Cultura de clã enfatiza colaboração, coesão e ambiente familiar, não a resposta ágil a pressões externas.
- B)Instintiva.
Instintiva não é um tipo clássico de cultura organizacional em Administração e não corresponde ao caso narrado.
- C)De missão.
Cultura de missão foca resultados e objetivos claros, mas o enunciado destaca inovação, flexibilidade e adaptação ao ambiente.
- D)Adaptativa.
É a alternativa correta, pois descreve uma cultura voltada à adaptação, inovação e monitoramento do ambiente externo.
- E)Burocrática.
Cultura burocrática prioriza regras, padronização e formalismo, o que é o oposto da agilidade buscada no caso.
Gabarito: D
A questão descreve uma organização que precisava reagir rápido a mudanças externas, como aumento de demandas digitais e novas leis. Nesses casos, a cultura organizacional deixa de ser aquela mais engessada e passa a valorizar flexibilidade, inovação e capacidade de resposta. É o típico cenário em que o órgão precisa sair do modo "carimbo e fila" e entrar no modo "vamos resolver". A cultura adaptativa é justamente a que incentiva o monitoramento do ambiente externo, a busca de soluções inovadoras e a disposição para ajustar processos com agilidade. Ela aparece muito associada à ideia de organização voltada para aprendizado e mudança contínua, com liderança estimulando autonomia e iniciativa dos servidores.
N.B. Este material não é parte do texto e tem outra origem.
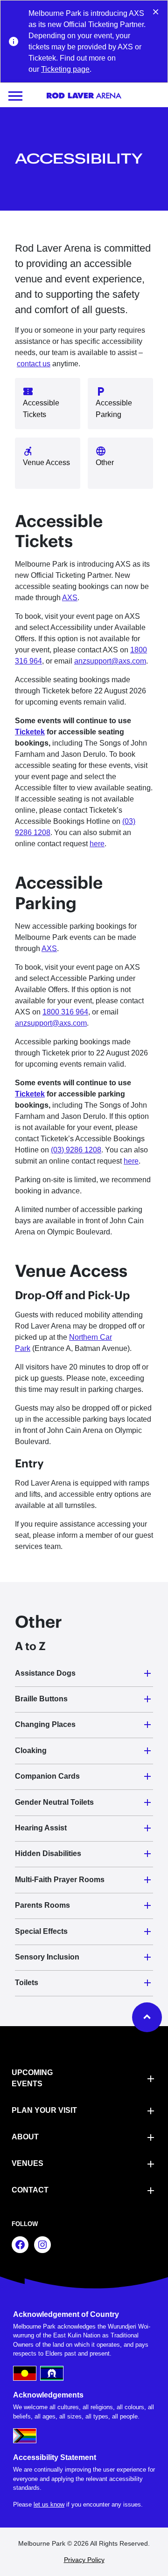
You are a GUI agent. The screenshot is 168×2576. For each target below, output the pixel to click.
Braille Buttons (41, 1699)
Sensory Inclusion (47, 1957)
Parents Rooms (42, 1905)
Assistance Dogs (45, 1673)
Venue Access (46, 462)
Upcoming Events (32, 2078)
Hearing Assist (41, 1828)
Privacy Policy (84, 2559)
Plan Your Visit (44, 2110)
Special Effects (41, 1931)
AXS (69, 598)
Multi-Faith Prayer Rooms (60, 1880)
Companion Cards (47, 1776)
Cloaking (31, 1750)
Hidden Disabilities (48, 1853)
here (97, 844)
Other (105, 462)
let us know (49, 2504)
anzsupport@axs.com (110, 661)
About (25, 2137)
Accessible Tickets (41, 408)
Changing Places (45, 1724)
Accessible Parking (114, 408)
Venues (27, 2163)
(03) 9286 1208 (76, 1150)
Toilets (26, 1983)
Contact (30, 2190)
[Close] (156, 10)
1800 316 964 (65, 1012)
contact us (33, 364)
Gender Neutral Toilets (54, 1802)
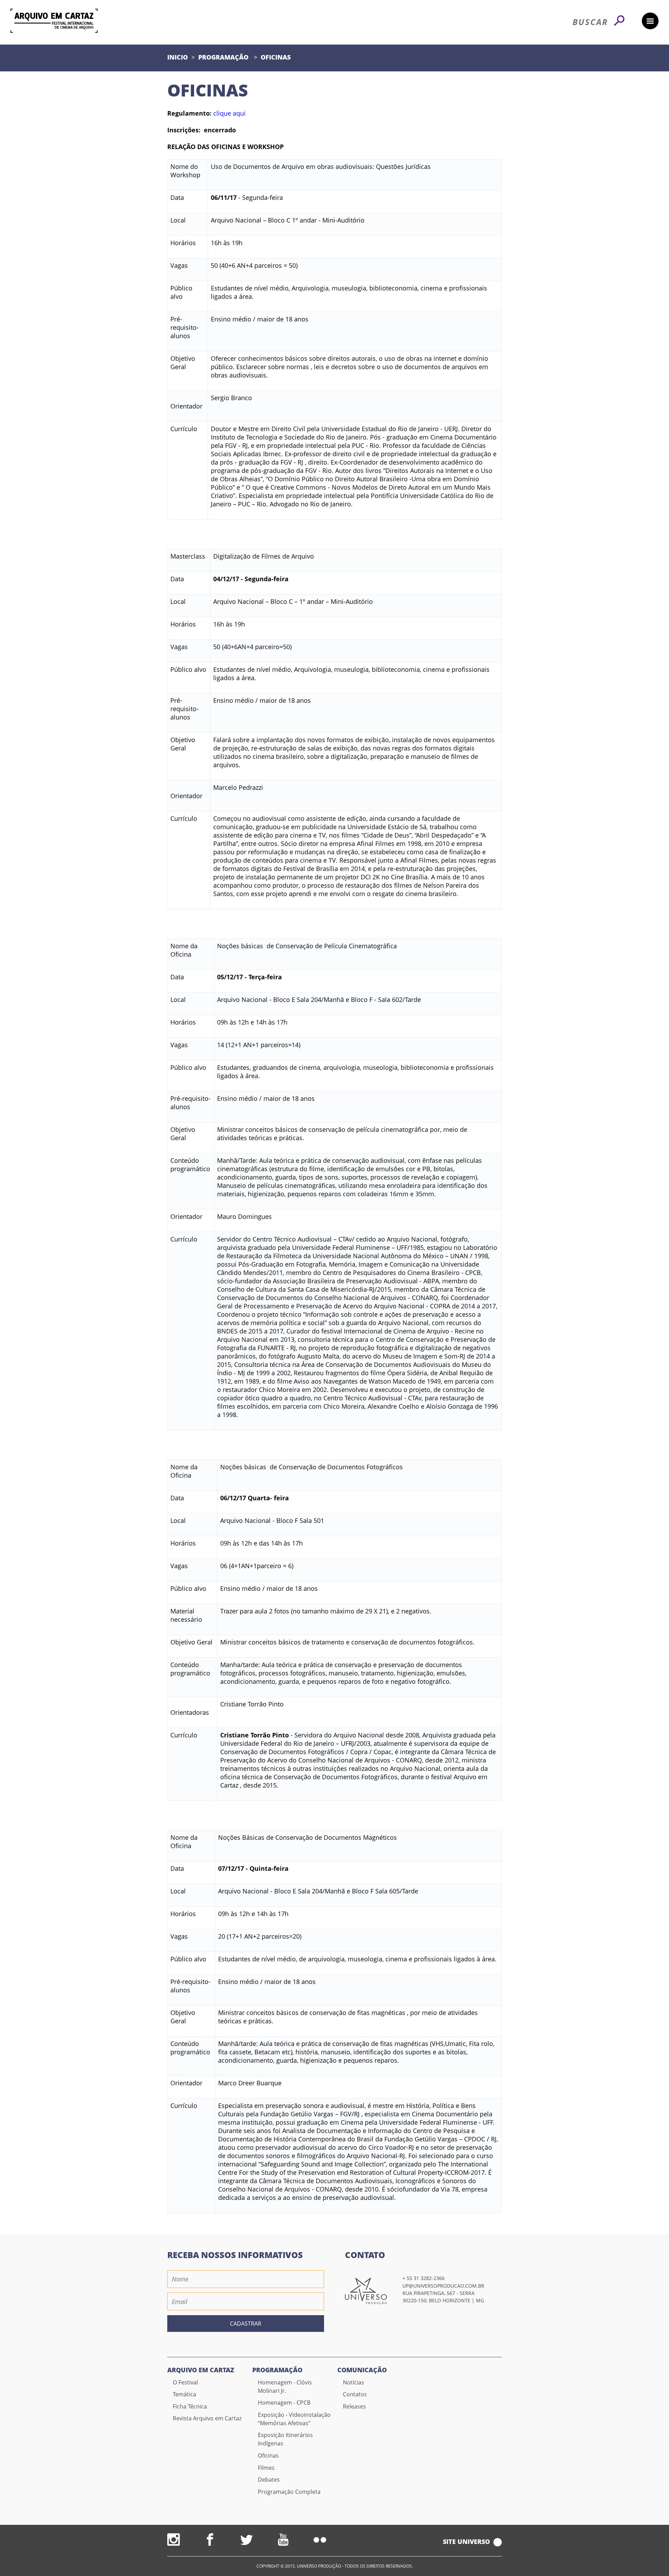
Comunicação (362, 2370)
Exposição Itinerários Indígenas (285, 2439)
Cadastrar (245, 2323)
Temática (184, 2394)
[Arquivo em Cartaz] (54, 20)
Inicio (177, 57)
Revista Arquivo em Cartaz (207, 2418)
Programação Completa (289, 2492)
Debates (269, 2479)
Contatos (355, 2394)
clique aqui (229, 113)
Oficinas (276, 57)
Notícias (353, 2382)
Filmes (266, 2468)
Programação (224, 57)
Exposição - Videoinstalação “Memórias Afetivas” (294, 2419)
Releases (354, 2406)
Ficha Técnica (190, 2406)
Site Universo (466, 2541)
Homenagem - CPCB (284, 2402)
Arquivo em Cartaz (200, 2370)
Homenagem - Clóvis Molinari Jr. (285, 2387)
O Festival (185, 2382)
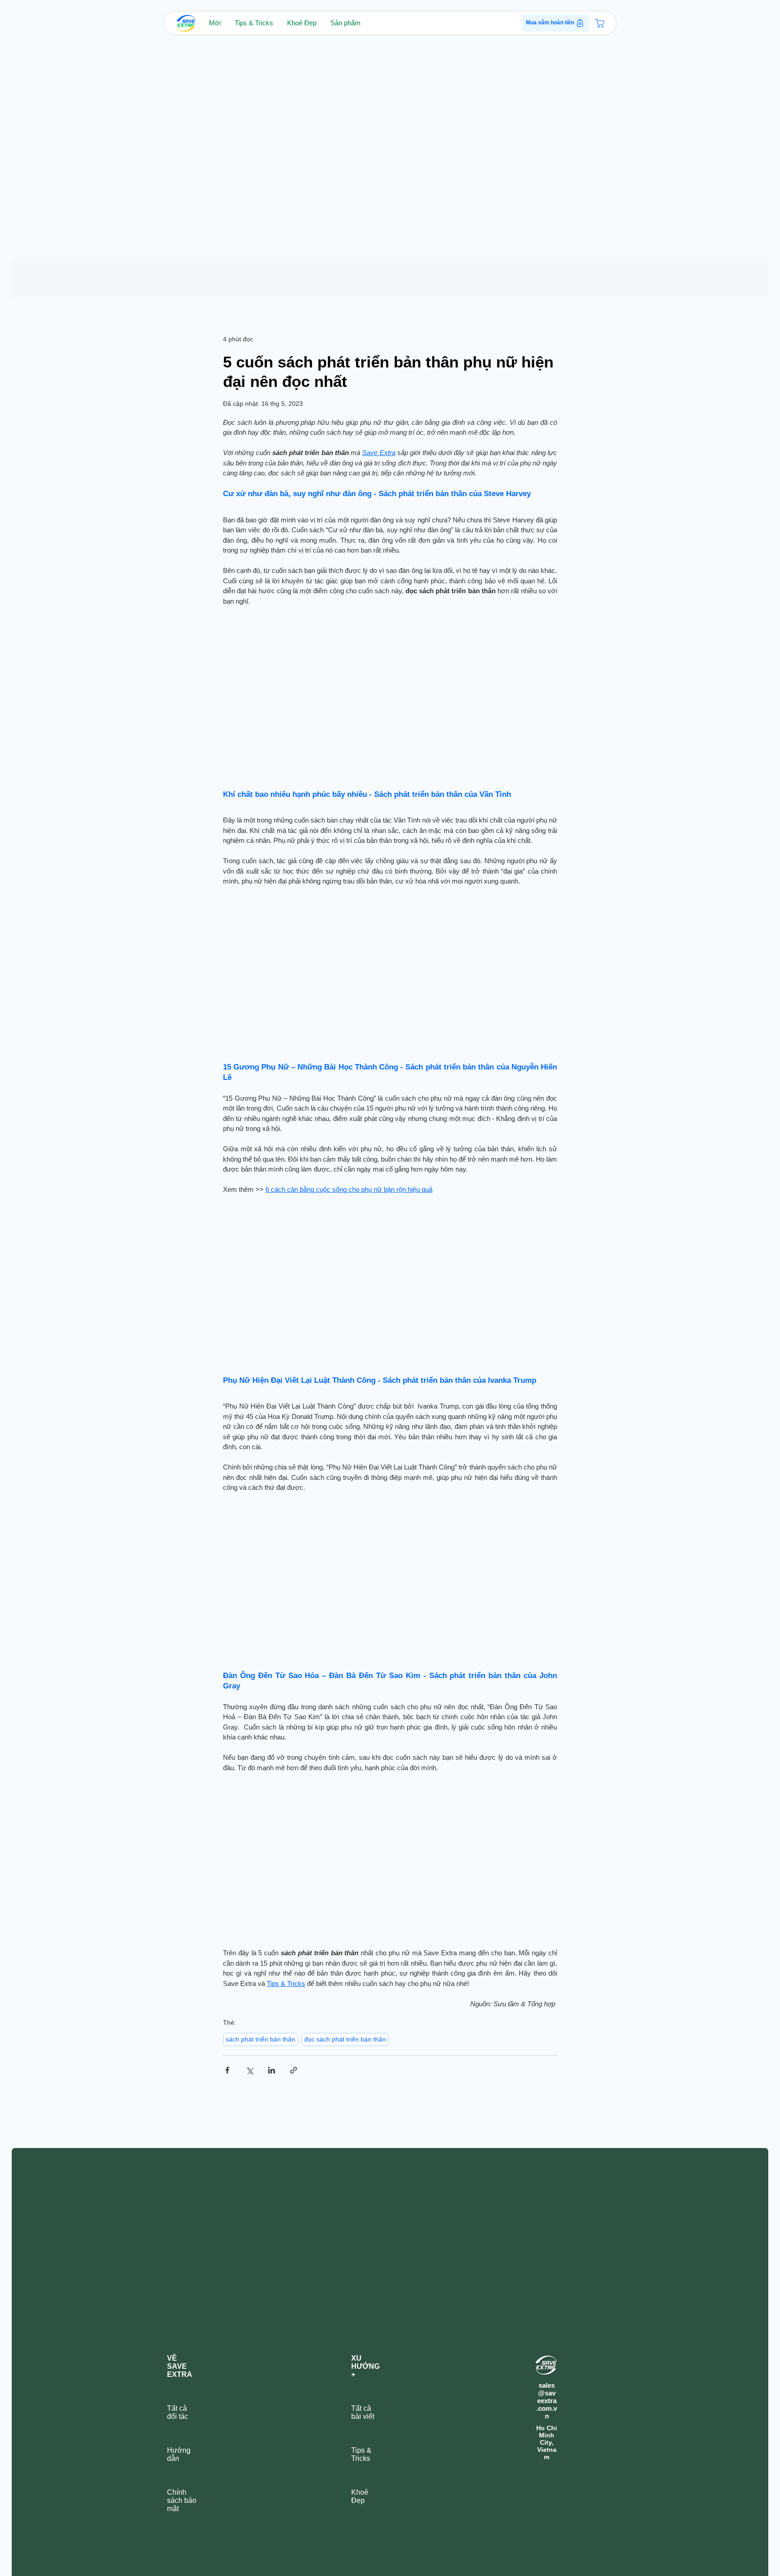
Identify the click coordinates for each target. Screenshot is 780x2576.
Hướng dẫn (178, 2455)
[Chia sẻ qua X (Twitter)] (249, 2071)
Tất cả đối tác (177, 2413)
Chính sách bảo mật (181, 2501)
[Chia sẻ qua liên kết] (293, 2071)
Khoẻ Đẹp (359, 2497)
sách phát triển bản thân (260, 2040)
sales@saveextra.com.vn (546, 2401)
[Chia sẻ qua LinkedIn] (271, 2071)
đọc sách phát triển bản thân (345, 2040)
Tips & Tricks (361, 2455)
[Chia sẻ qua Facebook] (227, 2071)
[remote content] (390, 695)
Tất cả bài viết (362, 2413)
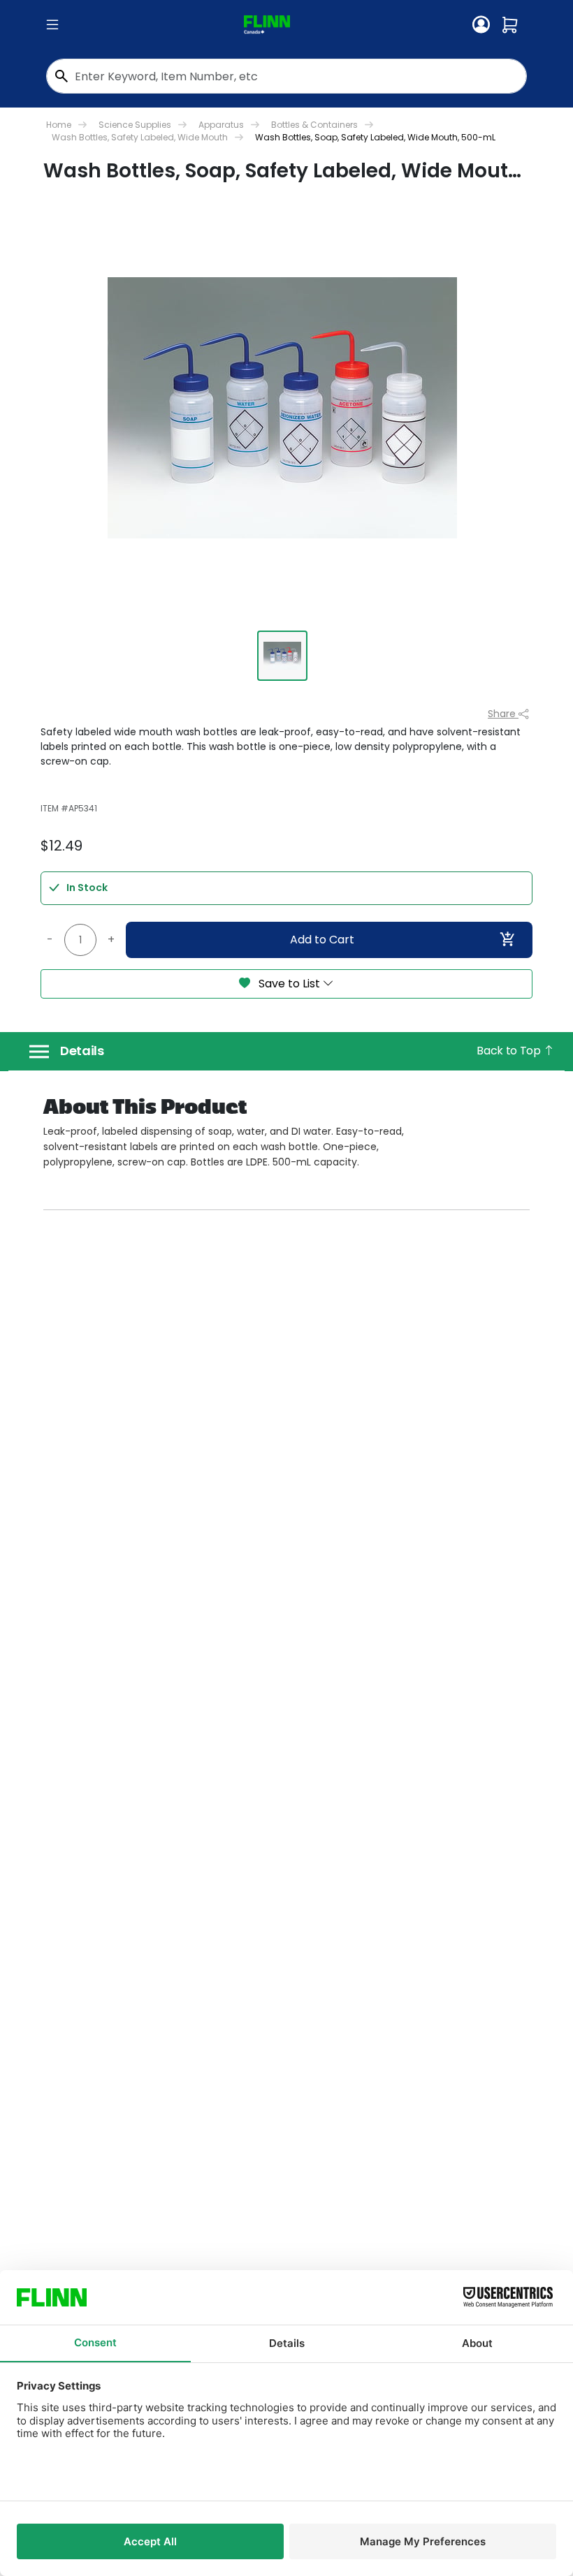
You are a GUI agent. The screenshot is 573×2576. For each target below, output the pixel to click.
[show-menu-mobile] (52, 25)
O enunciado foi bem generoso nos sinais: empoderamento para decisões rápidas, intraempreendedorismo e implementação de soluções inovadoras. Tudo isso aponta para uma cultura que valoriza adaptação ao contexto e resposta estratégica às pressões do ambiente. Ou seja, a alta administração quis criar uma organização mais flexível e responsiva. Por isso, o gabarito é a letra D. Em termos doutrinários, isso se conecta aos modelos de cultura que priorizam inovação e adaptação ao ambiente externo, em contraste com culturas mais hierárquicas e estáveis. Em órgãos públicos, essa mudança costuma ser associada à modernização da gestão e à melhoria da prestação do serviço.